Tel Aviv Medical Center
Tel Aviv, Israel
2016 Alzheimer’s Association Research Grant (AARG)
Can changes in a novel blood-based biomarker be used to help predict who will develop dementia after a stroke?
Stroke occurs when blood flow to the brain is blocked, causing inflammation and death of brain cells, which can impair thinking and may lead to the development of post-stroke cognitive impairment (PSCI). Research suggests that individuals who have had a stroke may also be at increased risk for Alzheimer’s disease, but the mechanisms that link these conditions are not yet clear.
A major goal of Alzheimer’s research is to find biomarkers that can help identify individuals at risk of developing the disease, and who may benefit from treatments to prevent or slow disease progression. MicroRNAs (miRNAs) are small molecules that affect many cellular processes including inflammation and brain cell function. Recent studies have identified changes in the levels and types of miRNAs in individuals with Alzheimer’s disease. Specific miRNAs located inside structures called exosomes are being investigated as potential biomarkers for Alzheimer’s. Exosomes are tiny sac-like structures that can be released from nerve cells into the circulating blood, meaning they have the potential to serve as novel blood-based biomarkers for the detection of brain diseases.

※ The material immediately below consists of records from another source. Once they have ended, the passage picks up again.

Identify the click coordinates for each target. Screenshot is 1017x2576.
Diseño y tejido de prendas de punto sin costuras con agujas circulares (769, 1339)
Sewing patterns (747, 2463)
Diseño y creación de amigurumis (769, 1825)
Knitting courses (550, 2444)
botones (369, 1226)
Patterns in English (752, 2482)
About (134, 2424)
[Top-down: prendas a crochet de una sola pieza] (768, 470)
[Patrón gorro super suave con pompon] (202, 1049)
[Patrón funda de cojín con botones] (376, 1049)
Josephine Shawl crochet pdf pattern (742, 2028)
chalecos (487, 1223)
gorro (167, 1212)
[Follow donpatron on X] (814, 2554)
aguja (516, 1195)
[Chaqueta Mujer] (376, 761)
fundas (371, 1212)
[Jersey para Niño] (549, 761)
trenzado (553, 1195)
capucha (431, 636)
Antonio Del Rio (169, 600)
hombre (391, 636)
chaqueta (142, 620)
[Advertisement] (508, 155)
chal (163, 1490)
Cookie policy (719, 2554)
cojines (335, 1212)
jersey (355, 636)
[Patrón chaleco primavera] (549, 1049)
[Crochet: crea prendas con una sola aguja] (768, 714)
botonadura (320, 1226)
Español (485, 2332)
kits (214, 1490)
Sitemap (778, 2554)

Einor Ben Assayag, Ph.D., and colleagues plan to determine if exosomal miRNAs can serve as biomarkers to predict which individuals may be at risk for developing dementia after a stroke. Their study will include 575 individuals who had a stroke and were then tested for memory problems annually over an eight-year time period. The types and levels of miRNAs for each individual will be analyzed to see if there are certain biomarker “signatures” that can predict the risk for cognitive decline. The researchers will also investigate how changes in different types of miRNA relate to levels of brain inflammation and structural changes detected by brain imaging.
If successful, the reslts of this effort could lead to the development of a non-invasive blood-based biomarker test that can be used to identify individuals who have a higher likelihood of developing dementia after stroke.